CGCI developed the Medulloblastoma Project to apply newly emerging genomic methods towards the discovery of novel genetic alterations in medulloblastoma (MB). MB is the most common malignant brain tumor in children, accounting for approximately 20% of all pediatric brain tumors. Despite significant progress in treatment over the last several decades, about 50% of MB patients do not live more than 5 years after diagnosis. Moreover, current treatment of the disease is very aggressive, oftentimes causing serious long-term neurological side effects. To improve survival and quality of life of MB patients, new therapeutic strategies must be developed.
CGCI investigators examined a number of MB tumors using high-density microarrays and Sanger sequencing. Their bioinformatics analysis uncovered several frequently altered genes not previously identified in MB, many of which have significant biological implications. Further analysis revealed the alteration profiles between pediatric and adult tumors are different, suggesting the initiation and progression of pediatric and adult cancers is likewise different. The completion of this project opens new doors for research and is an initial step towards finding improved therapeutic strategies for patients suffering from medulloblastoma.

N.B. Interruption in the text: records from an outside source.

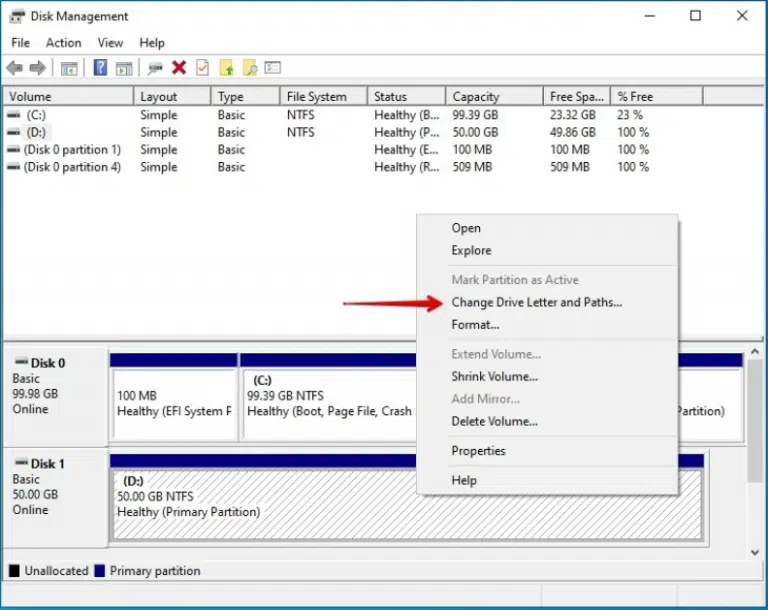Click the folder with magnifier icon
768x610 pixels.
pyautogui.click(x=250, y=68)
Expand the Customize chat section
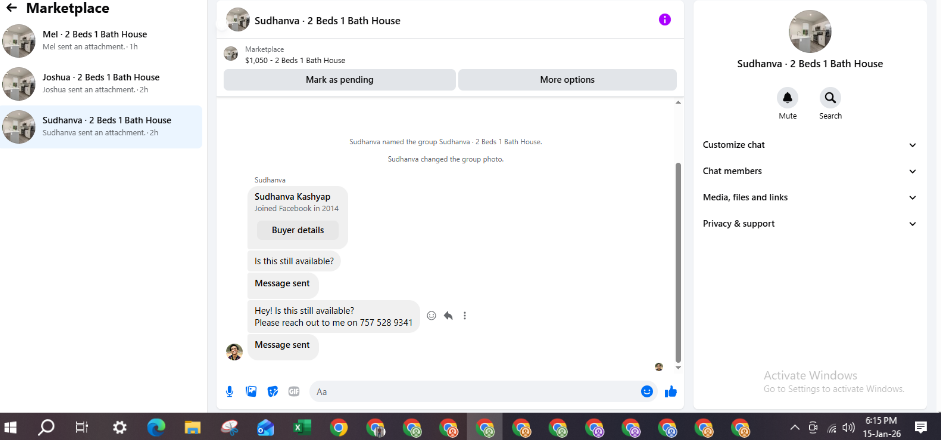This screenshot has height=440, width=941. tap(810, 145)
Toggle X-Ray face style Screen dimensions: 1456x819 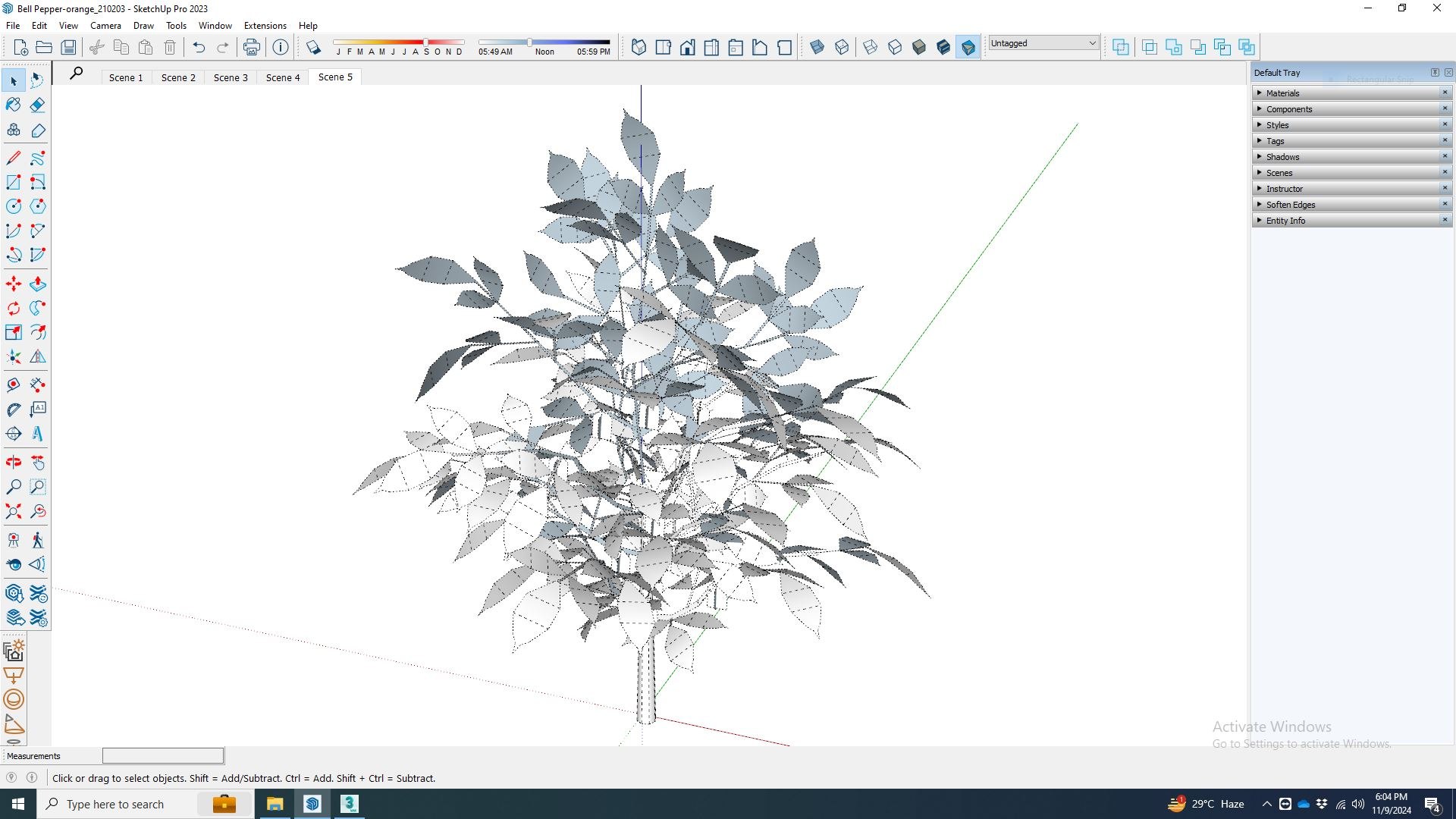coord(817,47)
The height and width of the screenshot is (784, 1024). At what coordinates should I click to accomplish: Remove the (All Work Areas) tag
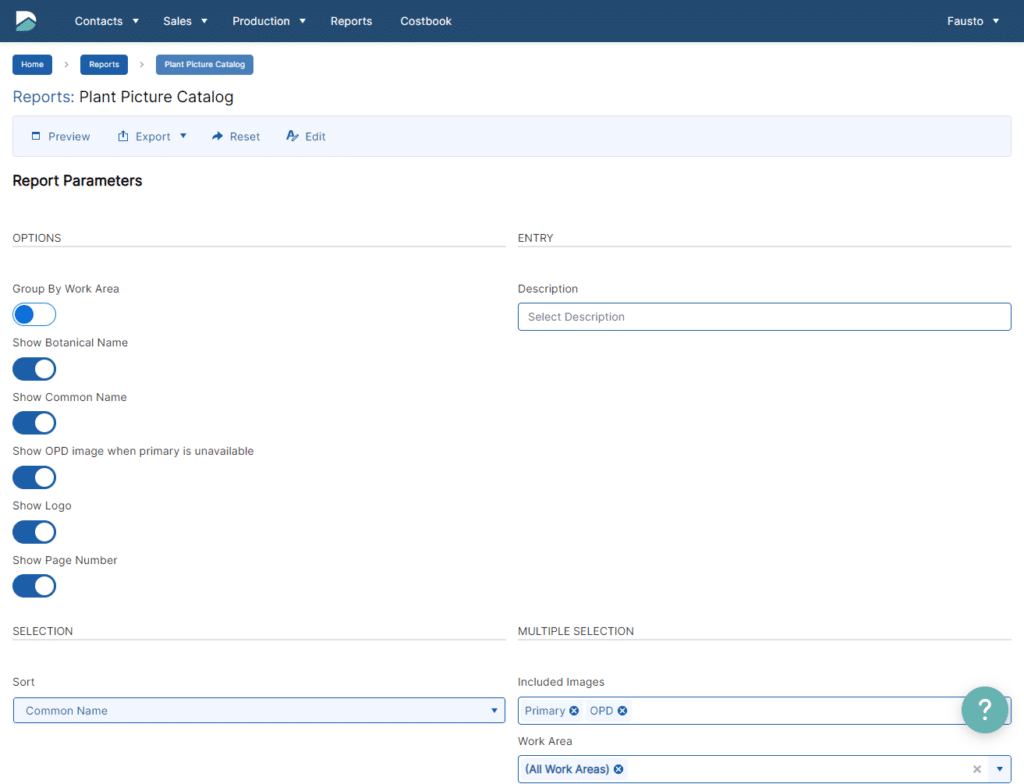618,769
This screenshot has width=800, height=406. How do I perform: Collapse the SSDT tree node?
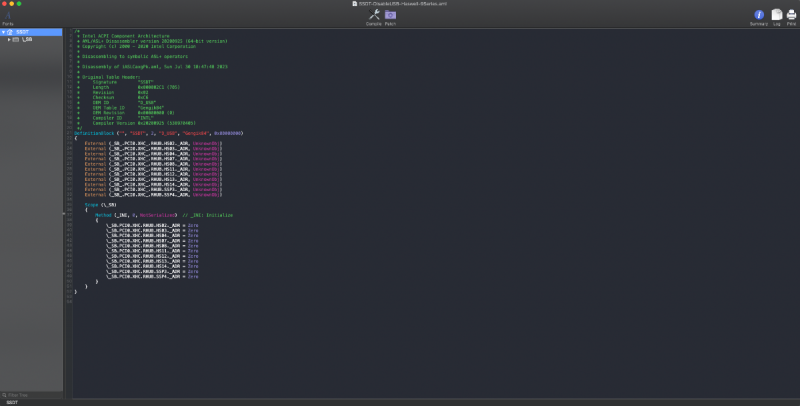pyautogui.click(x=4, y=32)
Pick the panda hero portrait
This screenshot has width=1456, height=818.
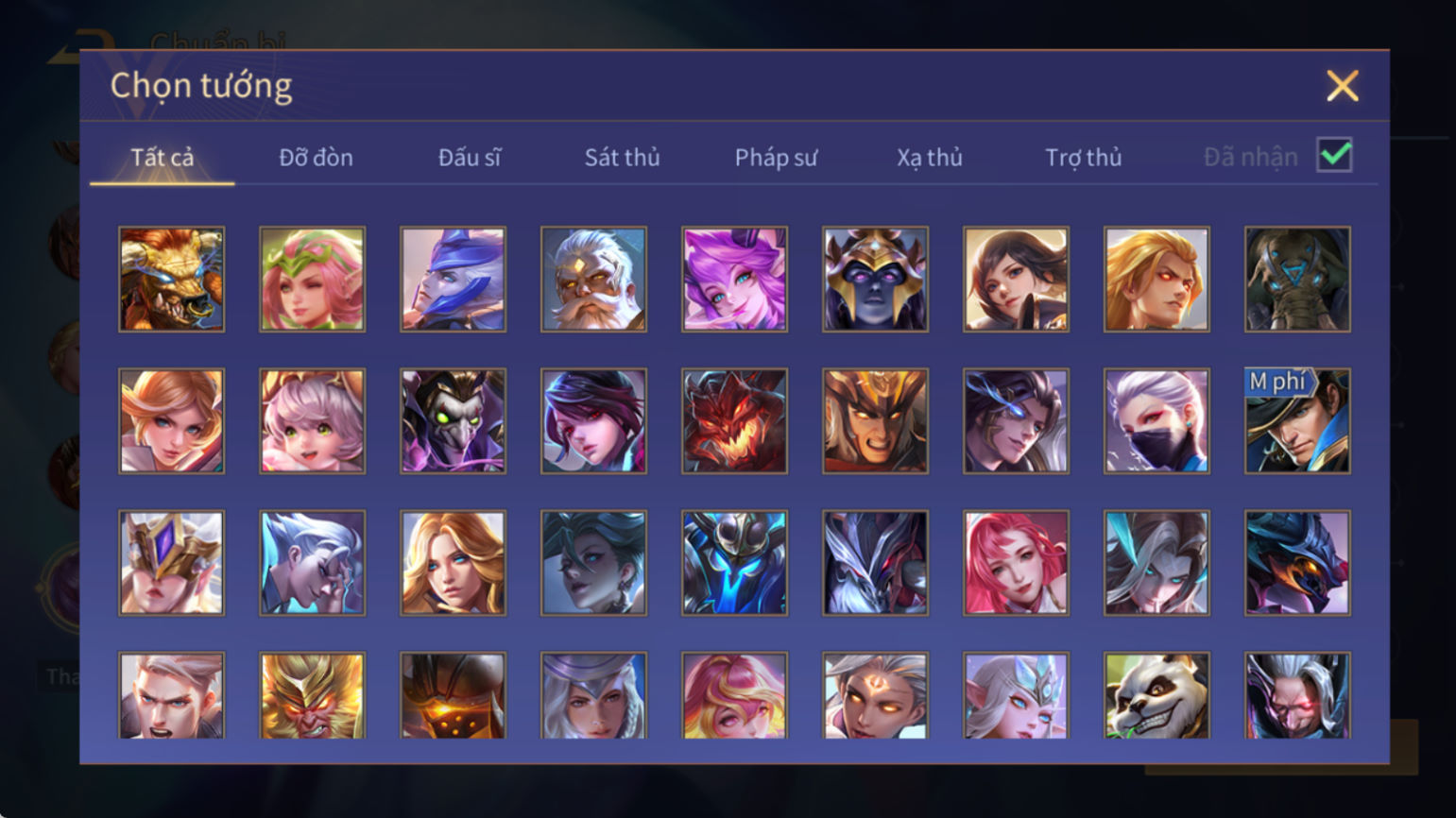tap(1156, 696)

The MB Project has completed all phases of the timeline.
This medulloblastoma study is complete, and content will not change. Please refer to the publication.
Visit the CGCI Overview page to learn more about the general timeline of CGCI projects.
CGCI investigators performed two phases of genome-wide analysis, the initial “Discovery Screen” followed by the “Prevalence Screen,” to determine genes that were frequently altered in MB tumors.
Discovery Screen
Investigators searched for single-base mutations and small insertions or deletions by Sanger sequencing of over 20,000 protein-coding and 715 microRNA genes. They also searched for alterations in copy number using high-density microarrays. They verified the tumor-specific association of each mutation by re-sequencing these genes using either Illumina GAII or Sanger sequencing.
Samples
22 pediatric MB samples total (below), with 1 matched normal blood sample
- 17 primary tumors
- 4 xenograft mouse models
- 1 cell line
Genomic Methods
- Protein-coding and microRNA Gene Sequencing (Sanger)
- Copy Number Analysis (SNP arrays)
Prevalence Screen
Investigators sequenced genes that were frequently mutated in the discovery screen to determine the frequency of each mutation in a larger cohort of MB tumors (66 pediatric and adult tumors). They also analyzed the sequencing data with bioinformatic algorithms to predict which mutations were likely to disrupt protein function.
Data from the medulloblastoma study are archived.